* Tâche à réaliser 1 *
D'après l'extrait sur le TAO durant l'incarcération, de combien le risque de surdose non mortelle a-t-il été réduit chez les femmes après ajustement ?
* Tâche à réaliser 2 *
Poursuivez, s'il vous plaît, l'extrait sur le TAO durant l'incarcération en reprenant juste après sa dernière phrase.

Les personnes traitées par TAO durant l’incarcération étaient susceptibles de passer plus de temps en prison et de ne pas avoir de maladies chroniques, de diagnostic de problème de santé mentale ou d’antécédents d’usage de TAO. 

Différences entre les hommes et les femmes

Les proportions d’hommes (56 %) et de femmes (53 %) qui ont reçu un TAO durant l’incarcération étaient semblables. 

L’équipe a effectué des analyses ajustées pour comparer le risque de surdose non mortelle chez les hommes et les femmes traité·e·s par TAO durant l’incarcération à celui des personnes non traitées. L’effet de recevoir un TAO durant l’incarcération semble être plus important chez les femmes que chez les hommes :

  • Chez les femmes, après ajustement pour tenir compte de facteurs sociodémographiques, le risque de surdose non mortelle a été réduit de 71 %; 
  • Chez les hommes, après ajustement pour tenir compte de facteurs sociodémographiques, le risque de surdose non mortelle a été réduit de 40 %.

* Données fournies *
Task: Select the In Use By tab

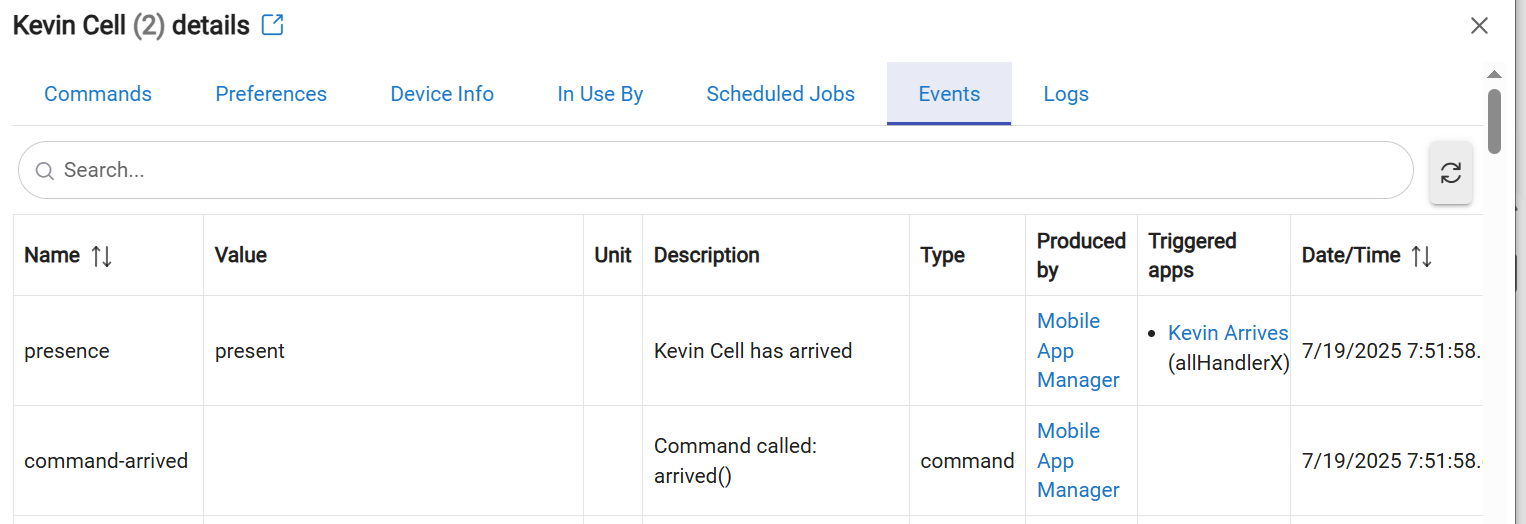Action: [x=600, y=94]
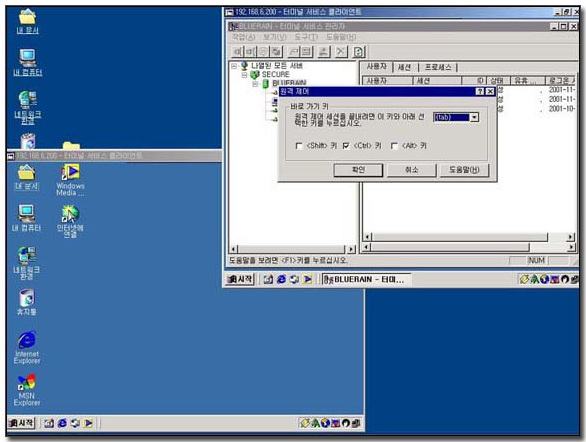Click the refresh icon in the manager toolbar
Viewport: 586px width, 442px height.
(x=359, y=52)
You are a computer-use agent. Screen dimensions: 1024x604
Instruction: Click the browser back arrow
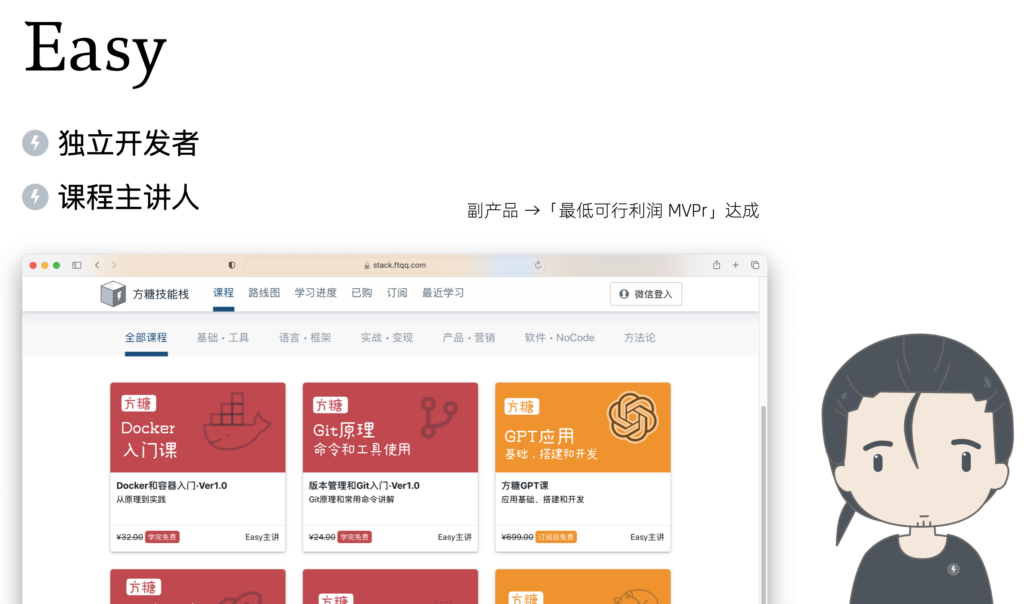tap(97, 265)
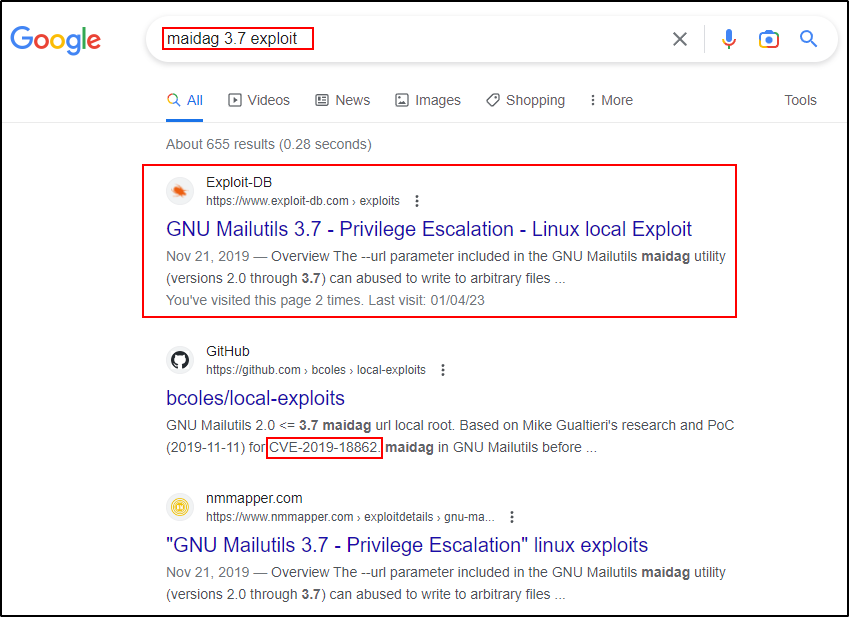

---

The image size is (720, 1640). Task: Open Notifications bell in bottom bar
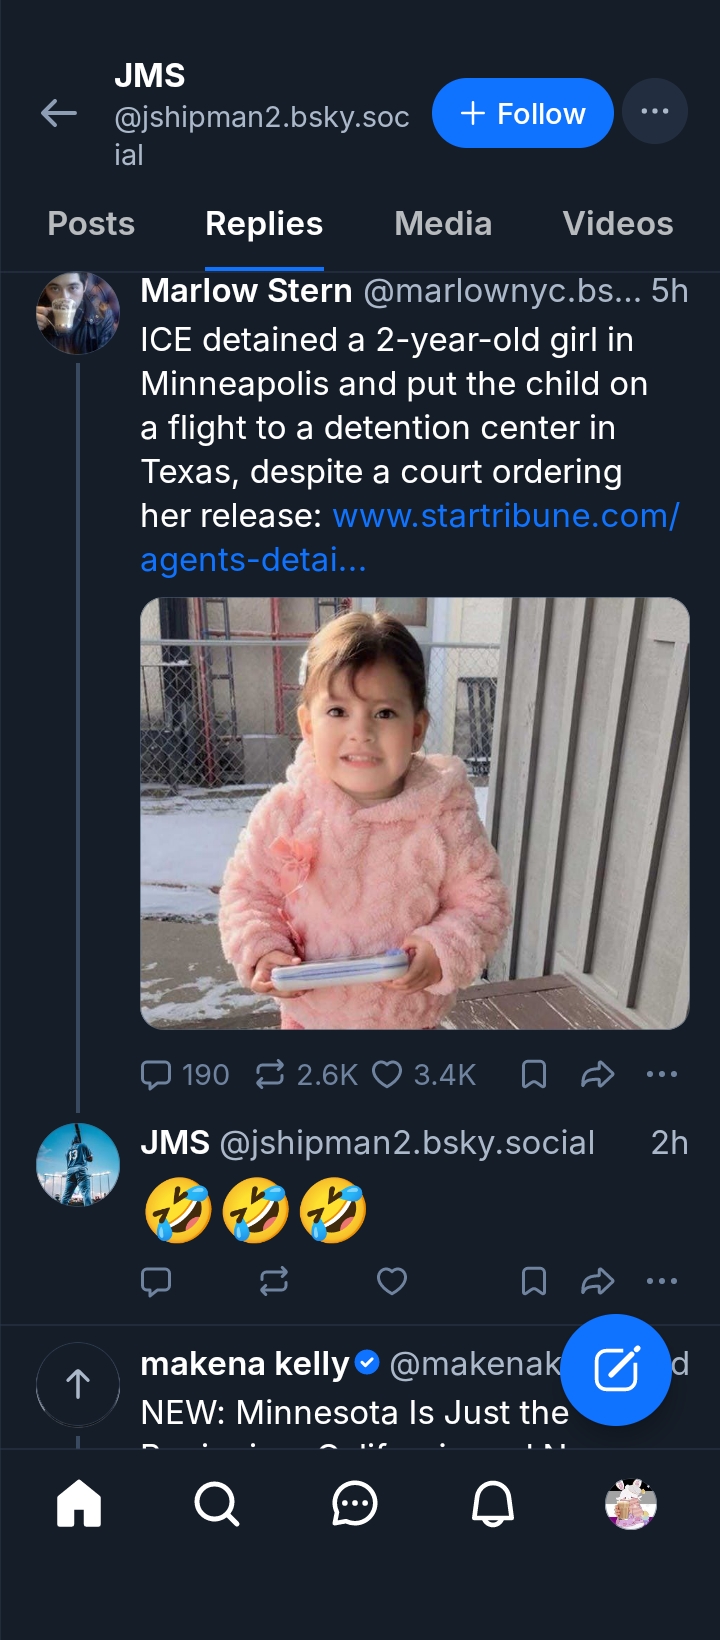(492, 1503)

* Zone de réponse 1 *
De 71 %.

* Zone de réponse 2 *
Accès au TAO dans les prisons canadiennes

La situation de l’accès au TAO dans les prisons varie selon les territoires de compétence d’un bout à l’autre du Canada. Pour cette raison, l’accès peut être différent selon qu’une personne est incarcérée dans un établissement fédéral, provincial ou territorial. Dans certains territoires de compétence canadiens, l’accès au TAO n’est possible que pour les personnes ayant reçu une ordonnance auprès d’un·e prestataire de soins dans la communauté avant d’entrer en prison. De nombreux facteurs individuels et liés aux politiques peuvent avoir une incidence sur la capacité qu’ont les gens de commencer un TAO en prison. Cela peut inclure les connaissances et préférences de l’individu, les ressources à sa disposition, les liens établis avec des prescripteur·trice·s dans la communauté et le soutien reçu auprès du personnel des institutions et en vertu des politiques de celles-ci3.

Nécessité d’améliorer l’accès au TAO pendant l’incarcération et à la mise en liberté

Cette étude porte à croire que l’amélioration de l’accès au TAO pour les personnes incarcérées permet de réduire le risque de surdose non mortelle dans les 30 jours suivant la mise en liberté, surtout en ce qui concerne les femmes.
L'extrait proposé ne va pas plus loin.